It depends on how you define your terms, anon. Marvel began as Timely Comics in 1939. Their first costumed, powered ladytype debuted Mystic Comics #4 in 1940:
Now start the adventures of another Black Widow— a human tool of Satan whose very touch means death.
Timely was slow to get on the bandwagon even after Wonder Woman was a huge success at DC, but eventually they debuted Miss America in 1943. Miss America was so popular that she got her own book, Miss America Magazine. Miss America was followed by characters like the Blonde Phantom, Sun Girl, the mysterious beauty, and Venus, who all got their own books or back-up strips. Some of the old Timely stars made it into the Marvel universe, like Captain America, Bucky, and Namor. The women didn’t, with the exception of time travel and niche retro-revival stories like The Twelve and Agents of Atlas.
Timely cancelled superheroes in 1949, and rebranded all its hero books as romance titles. Human Torch became Love Tales, Blonde Phantom became Lovers. Once upon a time, comics didn’t have a problem targeting teenage girls. Patsy Walker was introduced in a back up feature in Miss America Magazine in 1944, and she soon became the most successful female lead the publisher’s ever had. In 1976, she became the Marvel hero Hellcat, so you can make the argument that she’s really Marvel’s first stand-alone heroine. She’s certainly a huge part of the company’s history that doesn’t always get remembered in 75th anniversary specials. Patsy Walker #95 was the first issue to be labelled “Marvel Comics” when the company changed its name.
Fantastic Four debuted in 1961, and that’s where the Marvel universe really began. Some of the old Timely characters came back, but they were given fresh starts and new plot hooks: Namor was amnesiac and had lost his kingdom, Captain America was a man out of time, and she shared universe was distinctly Marvel, not Timely.
Notable heroines of this era include Jean Grey (1963), Scarlet Witch (1964), and of course, Sue Storm (1961). All of these heroines appeared as part of a clear-cut team. One who didn’t is the Wasp, who debuted in 1963. Jan was clearly a junior partner to Hank Pym, but she had her identity and origin story set before she appeared in the first issue of the Avengers.
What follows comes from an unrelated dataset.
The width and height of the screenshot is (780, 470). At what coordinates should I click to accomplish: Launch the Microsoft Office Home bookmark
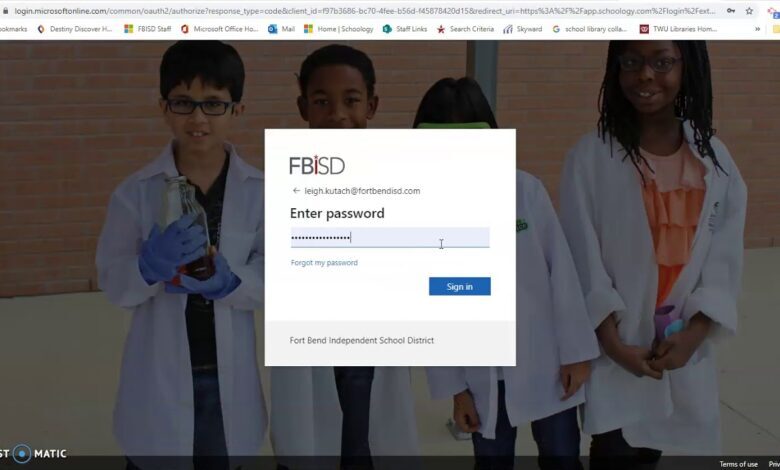[219, 29]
Natasha debuted a little after Wasp, in 1964, but as a villain. Here she is on a spread from Tales of Suspense #55:
While Natasha quickly got caught up with Hawkeye and didn’t get a costume until after they became partners, she was never his sidekick. Clint joined Natasha’s ongoing plotline and served her pre-existing motivations, not the other way around. As villains, though, they certainly couldn’t count as superheroes, and they were never the ones carrying the story. Like the page says, it was really “All About Iron Man.”
Natasha didn’t become a hero until she started appearing in Avengers, as a supporting character for a team. In 1970, though, they spun her off into her own ongoing feature, the first superheroine to get that treatment under the Marvel imprint, about ten years after Fantastic Four #1. The first definitely Marvel heroine to debut in her own comic was Greer Grant, in 1972.
So, to sum up:
- 1940: Claire Voyant/Black Widow debuts for Timely Comics, the first super-powered costumed female character
- 1943: Miss America debuts, has her own long-running series, is reintroduced to Marvel continuity in a 1974 time-travel story
- 1944: Patsy Walker debuts, becomes ultra popular teen girl star, later becomes the Marvel Comics superheroine Hellcat
- 1963: Janet Van Dyne debuts as the Wasp
- 1964: Madame Natasha debuts as Black Widow, and Iron Man villain, later becomes first woman to star in her own ongoing feature at Marvel
- 1972: Greer Grant debuts as the Cat, the first Marvel heroine to debut in her own ongoing
I think you could make a case for any of these as “Marvel Comics first solo-not-part-of-team lady superhero.” The important thing, to me, is that that there are a whole lot of weird-slash-wonderful heroes worth remembering.